Now in my fourth year of teaching I’ve developed a passion for the dilemma I feel we are facing; no one is teaching future college professors how to teach.  The February 11, 2018 issue of “The Chronicle of Higher Education” discusses this exact topic.  It cites statistics including that the American Association of University Professors estimates that over 70% of all faculty positions are non-tenure track, which usually means they are more focused on teaching instead of research.  Yet most PhD programs still do not include teaching training.

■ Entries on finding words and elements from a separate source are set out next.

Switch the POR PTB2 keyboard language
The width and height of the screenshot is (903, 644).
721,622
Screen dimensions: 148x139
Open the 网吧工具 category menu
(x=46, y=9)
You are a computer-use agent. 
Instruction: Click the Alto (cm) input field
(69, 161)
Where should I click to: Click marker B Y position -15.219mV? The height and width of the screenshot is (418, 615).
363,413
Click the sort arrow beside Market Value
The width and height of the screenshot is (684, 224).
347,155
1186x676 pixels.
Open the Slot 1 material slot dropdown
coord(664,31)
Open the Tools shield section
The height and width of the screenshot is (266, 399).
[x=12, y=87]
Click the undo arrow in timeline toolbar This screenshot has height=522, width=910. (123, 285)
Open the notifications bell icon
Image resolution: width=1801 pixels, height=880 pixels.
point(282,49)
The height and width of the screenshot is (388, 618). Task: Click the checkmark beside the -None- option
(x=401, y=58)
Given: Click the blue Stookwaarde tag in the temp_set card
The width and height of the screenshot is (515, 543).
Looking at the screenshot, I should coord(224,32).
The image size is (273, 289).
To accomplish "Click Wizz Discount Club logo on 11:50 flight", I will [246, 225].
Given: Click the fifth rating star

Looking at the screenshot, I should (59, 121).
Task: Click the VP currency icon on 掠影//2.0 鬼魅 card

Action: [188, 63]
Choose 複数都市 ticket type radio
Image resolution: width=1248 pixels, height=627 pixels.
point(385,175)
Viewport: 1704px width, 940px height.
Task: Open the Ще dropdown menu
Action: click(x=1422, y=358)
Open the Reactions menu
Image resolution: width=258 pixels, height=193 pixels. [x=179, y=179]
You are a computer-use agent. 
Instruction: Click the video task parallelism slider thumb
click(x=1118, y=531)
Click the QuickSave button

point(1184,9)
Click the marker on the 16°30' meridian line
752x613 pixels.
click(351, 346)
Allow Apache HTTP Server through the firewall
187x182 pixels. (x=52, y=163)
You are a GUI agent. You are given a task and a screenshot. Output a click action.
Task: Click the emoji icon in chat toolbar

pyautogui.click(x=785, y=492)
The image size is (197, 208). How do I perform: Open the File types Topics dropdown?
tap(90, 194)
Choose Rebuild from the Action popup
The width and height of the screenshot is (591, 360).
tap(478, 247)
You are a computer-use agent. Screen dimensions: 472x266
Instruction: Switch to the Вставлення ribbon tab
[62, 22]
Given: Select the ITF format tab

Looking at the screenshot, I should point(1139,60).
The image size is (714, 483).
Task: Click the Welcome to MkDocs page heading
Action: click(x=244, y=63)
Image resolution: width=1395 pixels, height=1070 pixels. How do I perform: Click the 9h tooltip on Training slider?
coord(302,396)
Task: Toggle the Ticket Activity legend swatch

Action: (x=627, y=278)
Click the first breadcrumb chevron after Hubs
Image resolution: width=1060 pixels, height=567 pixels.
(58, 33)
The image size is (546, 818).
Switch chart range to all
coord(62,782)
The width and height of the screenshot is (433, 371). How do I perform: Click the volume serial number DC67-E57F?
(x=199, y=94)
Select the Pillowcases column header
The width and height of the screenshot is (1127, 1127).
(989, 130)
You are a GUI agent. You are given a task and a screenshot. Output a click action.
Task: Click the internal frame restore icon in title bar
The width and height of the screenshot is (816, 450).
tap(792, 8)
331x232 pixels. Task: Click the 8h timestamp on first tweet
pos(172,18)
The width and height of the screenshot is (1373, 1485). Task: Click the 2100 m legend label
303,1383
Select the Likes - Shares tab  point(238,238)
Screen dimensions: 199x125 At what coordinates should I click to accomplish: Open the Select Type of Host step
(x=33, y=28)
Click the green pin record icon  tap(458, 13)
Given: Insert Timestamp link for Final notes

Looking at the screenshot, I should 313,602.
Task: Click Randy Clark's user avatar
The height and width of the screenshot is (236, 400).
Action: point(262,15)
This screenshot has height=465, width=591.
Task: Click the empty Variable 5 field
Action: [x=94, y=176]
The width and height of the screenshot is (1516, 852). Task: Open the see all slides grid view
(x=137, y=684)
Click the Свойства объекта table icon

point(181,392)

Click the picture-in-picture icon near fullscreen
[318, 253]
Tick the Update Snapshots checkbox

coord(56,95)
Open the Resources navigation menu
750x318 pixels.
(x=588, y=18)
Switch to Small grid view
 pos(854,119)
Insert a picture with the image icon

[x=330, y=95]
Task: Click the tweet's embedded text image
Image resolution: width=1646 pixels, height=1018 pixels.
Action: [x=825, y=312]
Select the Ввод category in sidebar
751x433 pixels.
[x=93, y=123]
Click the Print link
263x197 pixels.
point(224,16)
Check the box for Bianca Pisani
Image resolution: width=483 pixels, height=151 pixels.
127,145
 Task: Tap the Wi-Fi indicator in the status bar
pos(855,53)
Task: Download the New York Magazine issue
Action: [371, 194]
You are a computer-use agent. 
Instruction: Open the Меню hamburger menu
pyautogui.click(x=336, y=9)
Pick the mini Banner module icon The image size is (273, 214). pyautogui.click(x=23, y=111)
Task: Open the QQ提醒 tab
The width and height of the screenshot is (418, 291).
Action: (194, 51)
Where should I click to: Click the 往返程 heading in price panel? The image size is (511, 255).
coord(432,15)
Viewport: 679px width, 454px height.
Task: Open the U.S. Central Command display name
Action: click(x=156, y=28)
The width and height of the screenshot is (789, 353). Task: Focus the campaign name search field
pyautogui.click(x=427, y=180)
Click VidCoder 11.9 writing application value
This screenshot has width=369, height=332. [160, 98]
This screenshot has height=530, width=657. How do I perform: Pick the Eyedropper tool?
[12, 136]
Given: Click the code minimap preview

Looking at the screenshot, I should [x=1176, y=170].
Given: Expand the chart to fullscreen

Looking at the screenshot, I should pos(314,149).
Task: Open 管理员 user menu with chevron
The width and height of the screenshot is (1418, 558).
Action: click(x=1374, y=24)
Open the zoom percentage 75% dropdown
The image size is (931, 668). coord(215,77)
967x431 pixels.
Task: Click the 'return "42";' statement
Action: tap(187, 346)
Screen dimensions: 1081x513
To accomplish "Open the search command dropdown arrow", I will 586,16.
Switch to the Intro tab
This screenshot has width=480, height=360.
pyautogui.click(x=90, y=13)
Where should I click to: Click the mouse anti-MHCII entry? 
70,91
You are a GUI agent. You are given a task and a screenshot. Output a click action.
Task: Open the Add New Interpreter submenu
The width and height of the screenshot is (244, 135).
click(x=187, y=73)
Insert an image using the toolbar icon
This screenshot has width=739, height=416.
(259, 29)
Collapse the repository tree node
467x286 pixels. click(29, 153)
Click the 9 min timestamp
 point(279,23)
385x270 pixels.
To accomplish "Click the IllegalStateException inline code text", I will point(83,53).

The article mentions some reasons why this might be happening but I’d like to address the problem head-on, in the COE, or at least in my department.  I see a two-pronged approach that could be implemented.  First, we need to include teaching instruction in our PhD program; this will benefit the students but also the institutions where they may end up as faculty.  Second, we need to make sure our faculty (regardless of where they got their PhD) have teaching instruction.  A way to do that is to require all current and future tenure-track faculty members to take the graduate certificate course in Engineering Education.  While this approach would not correct or improve the teaching of current tenured faculty it would certainly start the wave of change required to significantly improve the teaching skills of our faculty members.